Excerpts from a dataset
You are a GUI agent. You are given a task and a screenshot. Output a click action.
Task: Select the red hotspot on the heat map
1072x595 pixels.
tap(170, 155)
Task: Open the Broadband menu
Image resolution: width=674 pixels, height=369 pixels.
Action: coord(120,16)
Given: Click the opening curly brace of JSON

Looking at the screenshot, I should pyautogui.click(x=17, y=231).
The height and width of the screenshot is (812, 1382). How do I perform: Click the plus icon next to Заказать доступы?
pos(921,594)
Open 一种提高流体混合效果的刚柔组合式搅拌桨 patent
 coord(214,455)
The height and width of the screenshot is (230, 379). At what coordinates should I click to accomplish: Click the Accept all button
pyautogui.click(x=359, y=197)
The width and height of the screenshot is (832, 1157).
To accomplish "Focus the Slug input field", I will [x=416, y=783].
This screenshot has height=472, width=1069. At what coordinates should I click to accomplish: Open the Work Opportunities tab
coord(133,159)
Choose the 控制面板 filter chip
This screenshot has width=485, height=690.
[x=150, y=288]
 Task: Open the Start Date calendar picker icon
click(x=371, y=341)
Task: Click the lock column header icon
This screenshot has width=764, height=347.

• _WORK ITEM_
Please give every entry again, precisely as it appears.

• _FINAL ANSWER_
You are a GUI agent. You are given a task and a screenshot. Output a click action.
Task: Select the red hotspot on the heat map
1072x595 pixels.
tap(170, 155)
Task: Open the Broadband menu
Image resolution: width=674 pixels, height=369 pixels.
Action: coord(120,16)
Given: Click the opening curly brace of JSON

Looking at the screenshot, I should pyautogui.click(x=17, y=231).
The height and width of the screenshot is (812, 1382). How do I perform: Click the plus icon next to Заказать доступы?
pos(921,594)
Open 一种提高流体混合效果的刚柔组合式搅拌桨 patent
 coord(214,455)
The height and width of the screenshot is (230, 379). At what coordinates should I click to accomplish: Click the Accept all button
pyautogui.click(x=359, y=197)
The width and height of the screenshot is (832, 1157).
To accomplish "Focus the Slug input field", I will [x=416, y=783].
This screenshot has height=472, width=1069. At what coordinates should I click to accomplish: Open the Work Opportunities tab
coord(133,159)
Choose the 控制面板 filter chip
This screenshot has width=485, height=690.
[x=150, y=288]
 Task: Open the Start Date calendar picker icon
click(x=371, y=341)
Task: Click the lock column header icon
This screenshot has width=764, height=347.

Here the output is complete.